Cinq ans après la disparition de Yuan Longping, l’agronome chinois surnommé le « père du riz hybride », son héritage reste visible en Afrique. De la Guinée à Madagascar, en passant par le Tchad ou la Gambie, plusieurs projets de coopération agricole mettent en avant le riz hybride comme une piste pour améliorer les rendements et réduire la dépendance aux importations.
L’enjeu est majeur. Le riz est devenu un aliment central dans de nombreux pays africains, notamment en Afrique de l’Ouest. Mais la production locale reste souvent insuffisante face à une demande en forte croissance. Dans ce contexte, les variétés hybrides suscitent l’intérêt, car elles peuvent offrir de meilleurs rendements que certaines variétés traditionnelles, à condition d’être adaptées aux sols, au climat et aux pratiques locales.

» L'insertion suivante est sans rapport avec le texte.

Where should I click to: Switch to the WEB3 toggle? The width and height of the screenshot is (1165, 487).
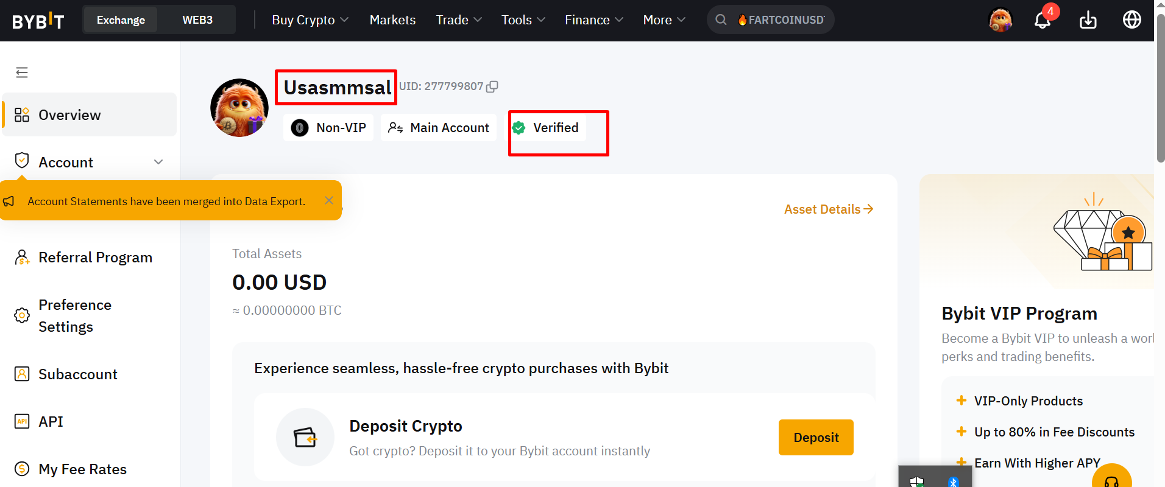pyautogui.click(x=197, y=20)
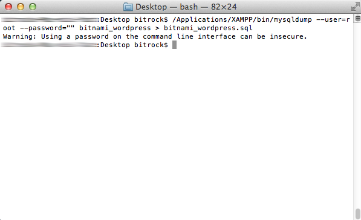The width and height of the screenshot is (361, 220).
Task: Click the split pane icon above scrollbar
Action: point(357,18)
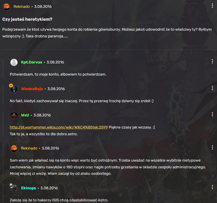Click the thread title Czy jesteś heretykiem?

[27, 19]
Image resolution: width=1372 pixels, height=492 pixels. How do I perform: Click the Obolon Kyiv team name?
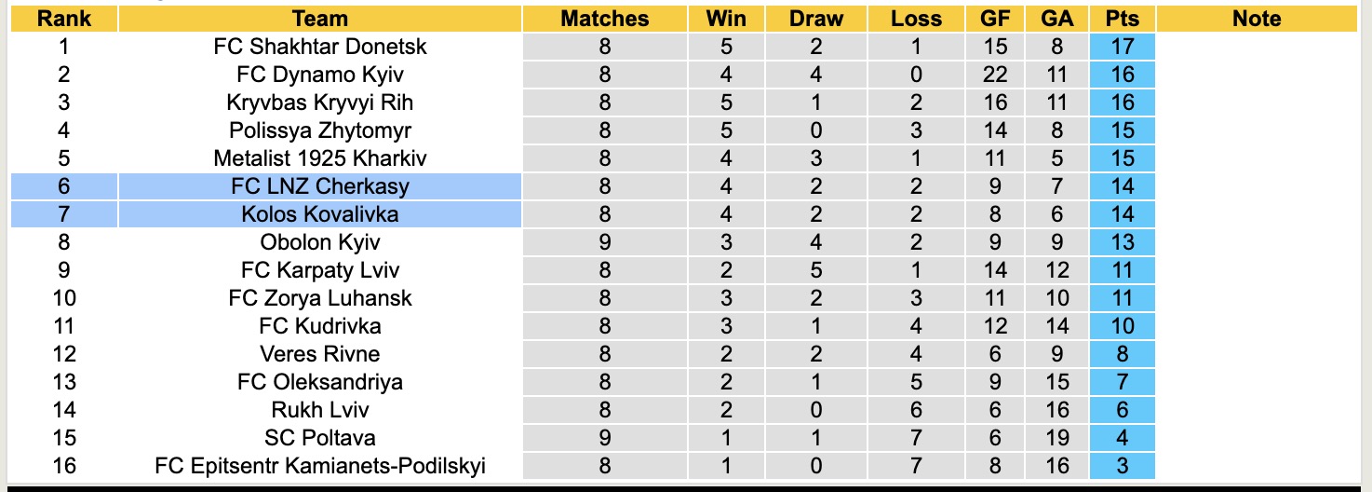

En Guinée, un projet de démonstration appuyé par des experts chinois aurait permis d’atteindre des rendements d’environ 6 tonnes par hectare et par saison. Au Tchad, des variétés sélectionnées dans le cadre de la coopération chinoise auraient augmenté les rendements de plus de 35 % par rapport à certaines souches locales. En Gambie, des producteurs accompagnés par des experts ont également enregistré des progrès importants, grâce à une combinaison de semences améliorées, formation technique et mécanisation.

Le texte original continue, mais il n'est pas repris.